According to the Moss Acres website (www.mossacres.com/product_moss_starter.asp), the dry moss can be mixed with water or beer right in the container. You shake it up and pour it over the area where you want the moss to grow. The moss will take a few months to grow and should cover about 10 square feet.
Benner doesn't only sell his product to moss enthusiasts; he sells dry moss in bulk to landscaping and lawn care businesses around the country. Moss grows well in most parts of the U.S. and Canada, except in arid western and mountain states. It does well in shade gardens, small yards or patio walkways, and requires little maintenance, other than shade and adequate moisture. It will go dormant during dry periods as long as they don't extend into weeks or months; when moisture returns, the moss will green up again.
Be advised, however, that moss will not appreciate irrigation by city and well water, and it will fail if it's covered with leaves for an extended period of time. Also, landscape professionals should remind their clients that sometimes birds or squirrels will pick at it and it will need to be tamped down. The occasional weed that invades a mossy area is usually easily plucked out.

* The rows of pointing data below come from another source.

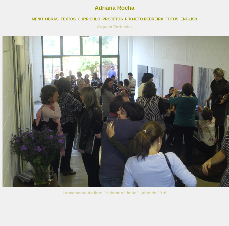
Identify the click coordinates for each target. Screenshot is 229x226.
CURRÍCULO (89, 19)
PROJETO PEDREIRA (144, 19)
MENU (37, 19)
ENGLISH (188, 19)
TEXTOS (68, 19)
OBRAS (51, 19)
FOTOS (172, 19)
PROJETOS (113, 19)
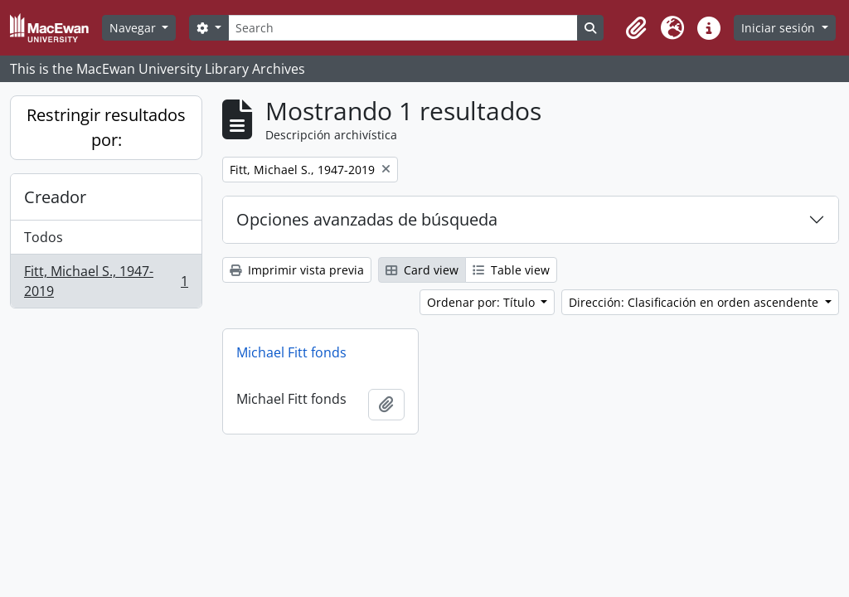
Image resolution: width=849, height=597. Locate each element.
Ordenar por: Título (482, 302)
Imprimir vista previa (297, 270)
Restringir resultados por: (106, 127)
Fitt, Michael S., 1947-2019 (105, 281)
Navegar (134, 28)
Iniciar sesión (779, 28)
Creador (55, 197)
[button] (636, 28)
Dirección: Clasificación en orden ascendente (695, 302)
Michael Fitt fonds (291, 352)
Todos (43, 237)
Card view (422, 270)
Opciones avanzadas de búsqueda (366, 219)
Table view (511, 270)
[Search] (403, 28)
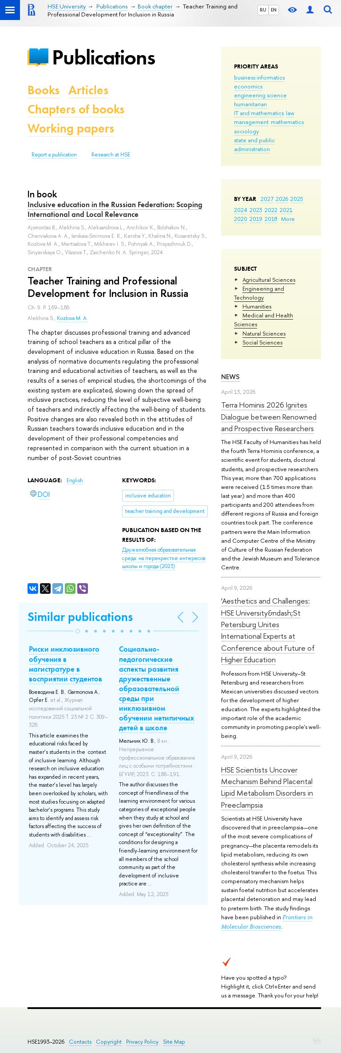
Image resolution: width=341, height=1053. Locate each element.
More (288, 219)
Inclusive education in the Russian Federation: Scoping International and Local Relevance (115, 209)
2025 (296, 199)
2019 (256, 219)
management (251, 122)
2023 (256, 210)
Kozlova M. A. (72, 318)
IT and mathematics (259, 113)
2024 (240, 210)
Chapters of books (76, 109)
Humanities (256, 306)
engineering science (260, 95)
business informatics (259, 77)
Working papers (71, 128)
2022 (271, 210)
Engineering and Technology (259, 292)
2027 (267, 199)
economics (248, 86)
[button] (77, 631)
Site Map (174, 1041)
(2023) (164, 558)
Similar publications (80, 617)
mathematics (287, 122)
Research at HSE (110, 154)
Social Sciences (262, 342)
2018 (271, 219)
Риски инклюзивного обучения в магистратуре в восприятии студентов (65, 663)
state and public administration (254, 144)
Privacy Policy (142, 1041)
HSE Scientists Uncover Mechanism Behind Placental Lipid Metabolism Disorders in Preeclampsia (267, 787)
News (230, 376)
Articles (88, 90)
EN (274, 10)
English (75, 480)
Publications (103, 57)
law (290, 113)
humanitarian (250, 104)
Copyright (109, 1041)
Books (43, 90)
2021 (286, 210)
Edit (317, 1040)
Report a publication (54, 154)
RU (263, 10)
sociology (246, 131)
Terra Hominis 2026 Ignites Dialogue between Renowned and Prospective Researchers (269, 416)
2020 (240, 219)
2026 (282, 199)
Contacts (80, 1041)
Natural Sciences (263, 333)
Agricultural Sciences (268, 280)
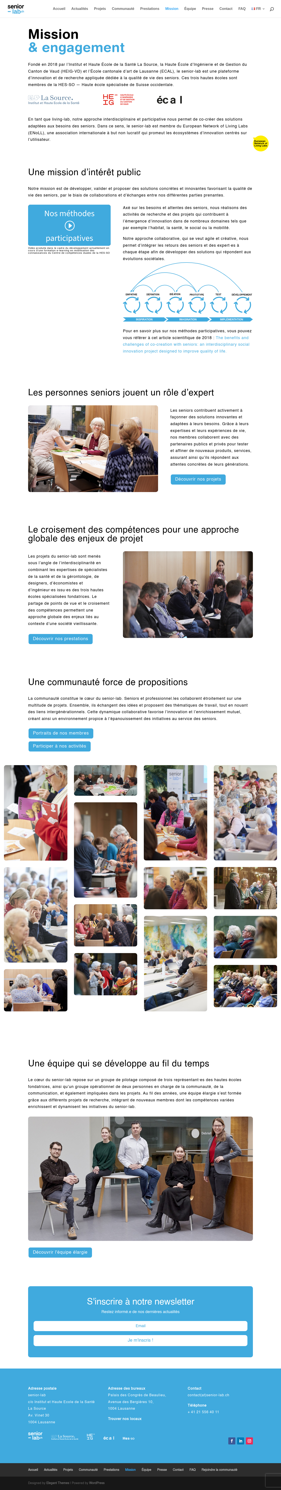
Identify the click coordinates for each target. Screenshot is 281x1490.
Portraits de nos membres (61, 733)
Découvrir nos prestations (60, 639)
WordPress (96, 1483)
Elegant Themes (57, 1483)
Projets (100, 9)
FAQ (242, 9)
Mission (171, 9)
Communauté (123, 9)
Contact (225, 9)
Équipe (190, 9)
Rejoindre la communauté (219, 1470)
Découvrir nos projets (198, 479)
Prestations (149, 9)
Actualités (79, 9)
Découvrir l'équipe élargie (60, 1252)
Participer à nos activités (59, 746)
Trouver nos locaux (125, 1419)
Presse (208, 9)
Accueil (59, 9)
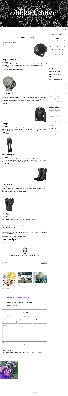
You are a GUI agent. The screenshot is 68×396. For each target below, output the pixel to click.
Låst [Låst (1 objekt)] (57, 106)
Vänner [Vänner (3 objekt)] (52, 116)
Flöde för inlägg (52, 128)
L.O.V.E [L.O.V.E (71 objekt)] (51, 106)
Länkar (32, 29)
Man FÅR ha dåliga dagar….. (55, 79)
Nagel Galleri (45, 29)
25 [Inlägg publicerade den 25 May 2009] (50, 54)
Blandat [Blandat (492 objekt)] (52, 98)
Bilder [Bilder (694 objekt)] (57, 96)
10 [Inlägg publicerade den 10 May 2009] (64, 46)
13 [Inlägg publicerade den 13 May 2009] (55, 49)
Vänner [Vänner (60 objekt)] (61, 114)
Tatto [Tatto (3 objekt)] (51, 111)
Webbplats (35, 319)
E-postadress (21, 319)
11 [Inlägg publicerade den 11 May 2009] (50, 49)
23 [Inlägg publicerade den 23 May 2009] (62, 52)
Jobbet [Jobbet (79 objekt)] (57, 103)
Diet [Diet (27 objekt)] (51, 101)
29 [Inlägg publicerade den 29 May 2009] (59, 54)
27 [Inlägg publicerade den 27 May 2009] (55, 54)
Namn (4, 319)
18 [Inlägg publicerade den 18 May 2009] (50, 52)
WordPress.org (52, 134)
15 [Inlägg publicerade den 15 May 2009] (59, 49)
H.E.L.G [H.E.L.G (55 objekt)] (56, 101)
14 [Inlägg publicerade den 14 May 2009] (57, 49)
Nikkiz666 (4, 286)
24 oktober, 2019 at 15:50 (11, 299)
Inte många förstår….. (54, 68)
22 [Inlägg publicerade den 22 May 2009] (59, 52)
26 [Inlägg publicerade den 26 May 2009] (52, 54)
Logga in (51, 125)
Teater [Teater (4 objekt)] (57, 111)
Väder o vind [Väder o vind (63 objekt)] (53, 114)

Moss fits into any shade-filled landscape plan.
Why use moss and ferns in a client's shady spots? "Moss and ferns provide an incredibly tranquil and soothing vista for the eye," says Benner. "For many people, it seems to take them back to their childhood years when they were out in the woods or playing by a stream. The shades of green found in mosses have proven to be incredibly relaxing when viewed by the human eye." Landscape professionals often recommend moss for specialty gardens such as Japanese, water and rock gardens, as well as for shady patios or paired with native wildflowers and ferns.

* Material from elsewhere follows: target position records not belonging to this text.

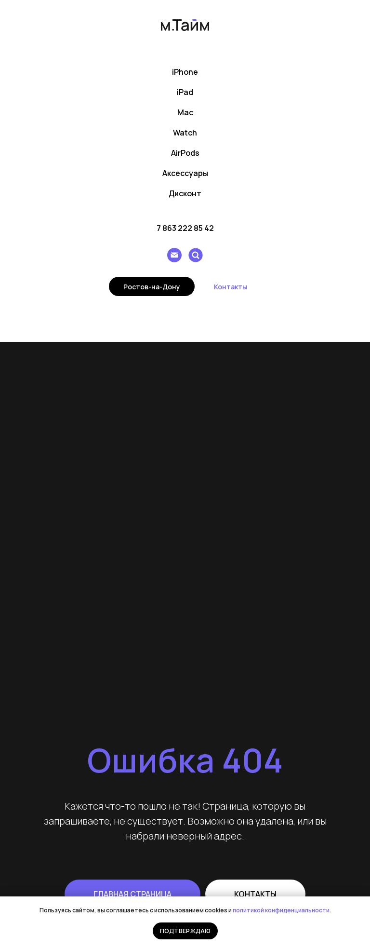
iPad (185, 92)
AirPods (185, 153)
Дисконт (185, 193)
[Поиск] (195, 255)
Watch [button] (185, 132)
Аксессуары (185, 173)
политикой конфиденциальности (281, 910)
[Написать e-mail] (174, 255)
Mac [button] (185, 112)
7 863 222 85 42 (185, 228)
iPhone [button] (185, 72)
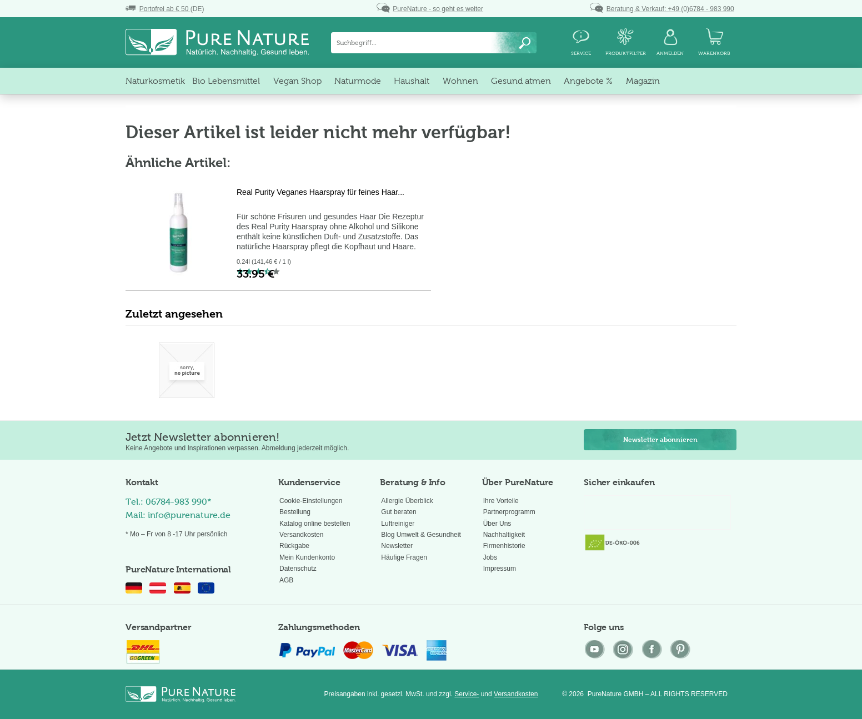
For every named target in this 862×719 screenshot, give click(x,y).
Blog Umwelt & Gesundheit (420, 535)
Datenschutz (298, 568)
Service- (466, 694)
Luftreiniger (397, 523)
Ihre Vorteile (501, 501)
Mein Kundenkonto (307, 557)
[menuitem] (434, 42)
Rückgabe (294, 546)
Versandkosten (301, 535)
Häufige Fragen (404, 557)
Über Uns (497, 523)
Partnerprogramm (509, 512)
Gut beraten (398, 512)
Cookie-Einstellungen (310, 501)
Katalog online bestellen (314, 523)
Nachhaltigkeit (504, 535)
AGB (286, 580)
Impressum (499, 568)
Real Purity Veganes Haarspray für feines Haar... (320, 192)
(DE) (165, 9)
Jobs (490, 557)
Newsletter (397, 546)
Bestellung (294, 512)
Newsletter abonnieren (660, 440)
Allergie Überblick (407, 501)
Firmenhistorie (504, 546)
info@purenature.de (189, 515)
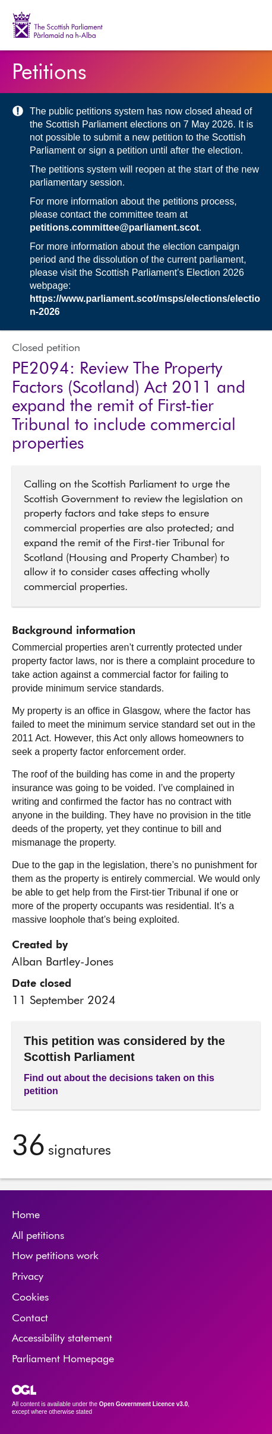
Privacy (27, 1277)
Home (26, 1215)
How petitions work (55, 1256)
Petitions (49, 73)
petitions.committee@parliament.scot (114, 227)
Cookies (30, 1297)
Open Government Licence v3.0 (143, 1404)
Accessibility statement (62, 1338)
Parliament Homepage (63, 1359)
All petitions (38, 1236)
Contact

"Moss is much more expensive than grass, so it is typically used in specialty garden areas and as an accent planting. If their customers want moss, they really want moss," says Benner.

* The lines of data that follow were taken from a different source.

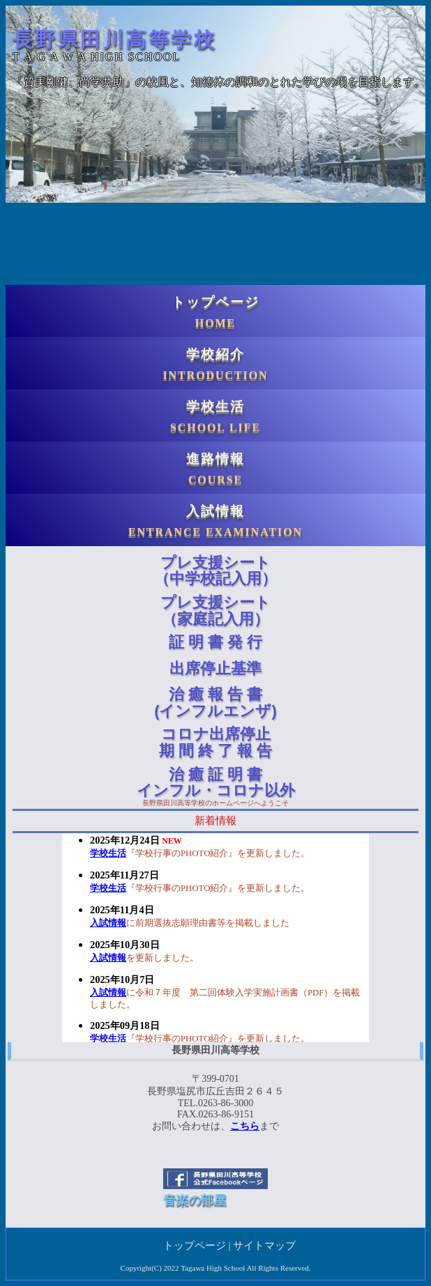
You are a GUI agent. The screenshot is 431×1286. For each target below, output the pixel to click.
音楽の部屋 (194, 1200)
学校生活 (215, 416)
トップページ (215, 312)
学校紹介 (215, 364)
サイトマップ (264, 1245)
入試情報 (215, 521)
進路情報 (215, 468)
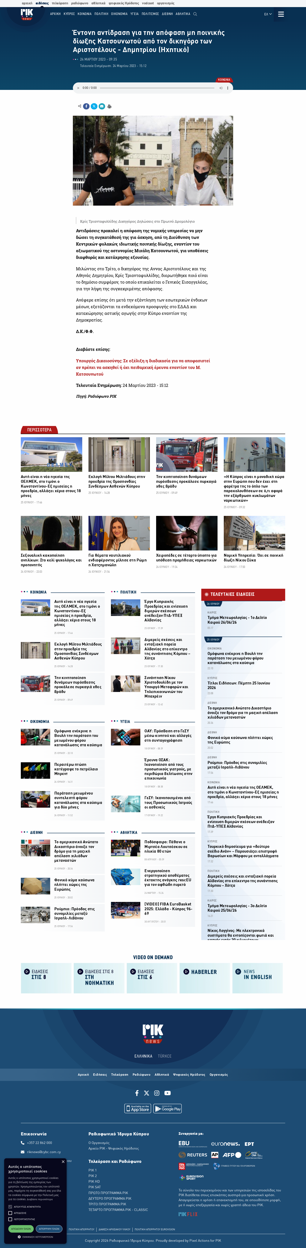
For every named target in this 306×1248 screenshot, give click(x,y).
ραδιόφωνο (79, 3)
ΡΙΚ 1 (92, 1170)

A close-up of a moss flower.
While the benefits of moss gardening outweigh the tediousness of pulling weeds, fertilizing lawns and lots of mowing throughout the summer months, Benner suggests that the client and landscaper talk about divisions of labor concerning the client's moss maintenance. "There can be some weeding required at times if weed seeds blow in, so this would need to be discussed. Also, the removal of leaves in the fall needs to be done. This can be achieved by laying out .25-inch black mesh netting before the leaves start to fall, and then removing it when they are all down, or a leaf blower used on a lower setting can also be used. The client should be made aware of these maintenance issues in advance, and then it should be decided who will be responsible for what. Ferns have no maintenance required aside from perhaps removing dead fronds as needed."
Benner says that moss survives well in the winter, and there are no hardiness zone issues. "The mosses and most ferns offered by Moss Acres are found growing wild well north into Canada, so we aren't concerned with hardiness issues and have never had a problem in that regard." He adds that landscapers and lawn care professionals need to "throw out" everything they know about vascular plants when it comes to moss.
"They [moss] are the oldest living plants on the planet - 350 million years old - and they behave the opposite of vascular plants in almost every way," states Benner. "It is very important that both [the] landscape professional and their clients review and understand how moss plants grow."
When moss is shipped from Moss Acres, it is in a dry form to prevent it from molding during transportation. Benner says the sections of moss will knit together within two to three months after planting.
Overall, adding moss to a landscaper's menu allows for diversity and accent gardening; plus, the low maintenance requirements make it an attractive investment for folks with little yard, hard-to-plant shady areas, or for those who dabble in specialty gardens. The clients will be pleased with the easy maintenance and the tranquility they feel with moss on their properties.